The UK and France – which along with the US, China, Russia and Germany signed the milestone agreement with Iran in 2015 – put the matter before the Security Council, which gathered in a closed-doors meeting in New York.
The potential breach concerns UN resolution 2231, a provision agreed at the same time but not itself part of the nuclear deal, relating to Iran’s missile programme.
It requires Iran “not to undertake any activity related to ballistic missiles designed to be capable of delivering nuclear weapons, including launches using such ballistic missile technology” until 2024 at the earliest.
The provision’s true intent has often been contested because the diplomatic language – “Iran is called upon not to undertake” – was agreed to at the time of the nuclear deal. The wording does not explicitly forbid missile activity, effectively opening a loophole for test firing to continue should Tehran, which insists its missile programme is for defensive purposes only, so wish.
Speaking after the meeting, Karen Pierce, the British ambassador to the UN, said the December 1 missile test was inconsistent with the resolution and went “way beyond legitimate defensive needs”. She said that a lot of concern was expressed at the Security Council.
Asked by The National about the interpretation of the words chosen by diplomats three years ago, Ms Pierce added: "There is no legitimate reason why Iran should flout the resolution and why their spokesman should pretend that the resolution doesn't call on them not to develop such missiles."
Her comments follow those of US Secretary of State Mike Pompeo who cited the weekend incident as evidence that Iran contravened the deal by test firing a mid-range projectile capable of delivering nuclear weapons.
A foreign ministry spokesman in Tehran on Sunday refused to confirm if the missile test had taken place.
Nikki Haley, the outgoing US ambassador to the UN, insisted it had been conducted by Tehran “in defiance” of resolution 2231, describing the test as “dangerous and concerning, but not surprising”.

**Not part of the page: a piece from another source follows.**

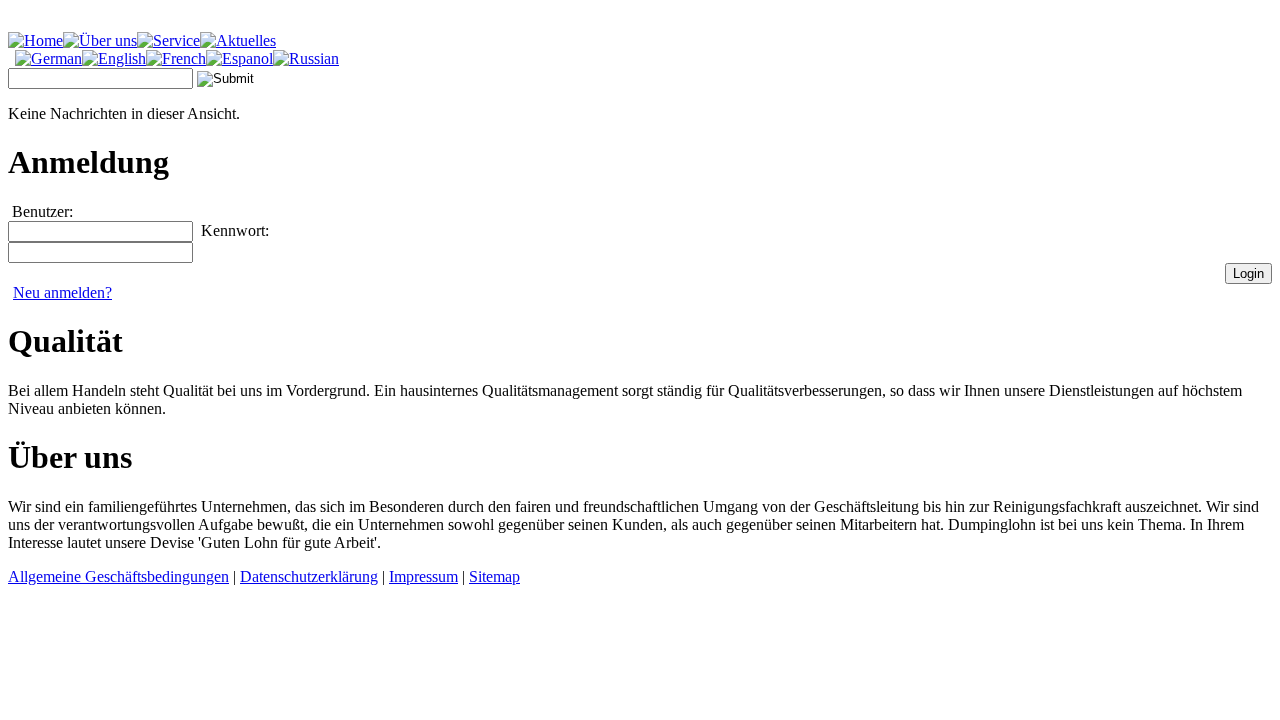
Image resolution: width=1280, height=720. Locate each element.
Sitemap (494, 576)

“The United States has repeatedly warned the world about Iran’s deliberate efforts to destabilise the Middle East and defy international norms. The international community cannot keep turning a blind eye every time Iran blatantly ignores Security Council resolutions,” she added.
Francois Delattre, the French ambassador to the UN, criticised Iran’s missile activity and described Tuesday’s meeting as useful but could not confirm if the issue would be debated further.
“We, as France, call on Iran to immediately cease any activity related to ballistic missiles designed to be able to carry nuclear weapons, including launches using ballistic missile technology,” he added.
British Foreign Secretary Jeremy Hunt called the test “provocative, threatening and inconsistent” with the UN resolution.
The raising of the potential deal breach by its European signatories comes as relations between Iran and the US hit a low ebb after the latter’s unilateral withdrawal from the agreement in May and its reimposition of sanctions on the Iranian economy.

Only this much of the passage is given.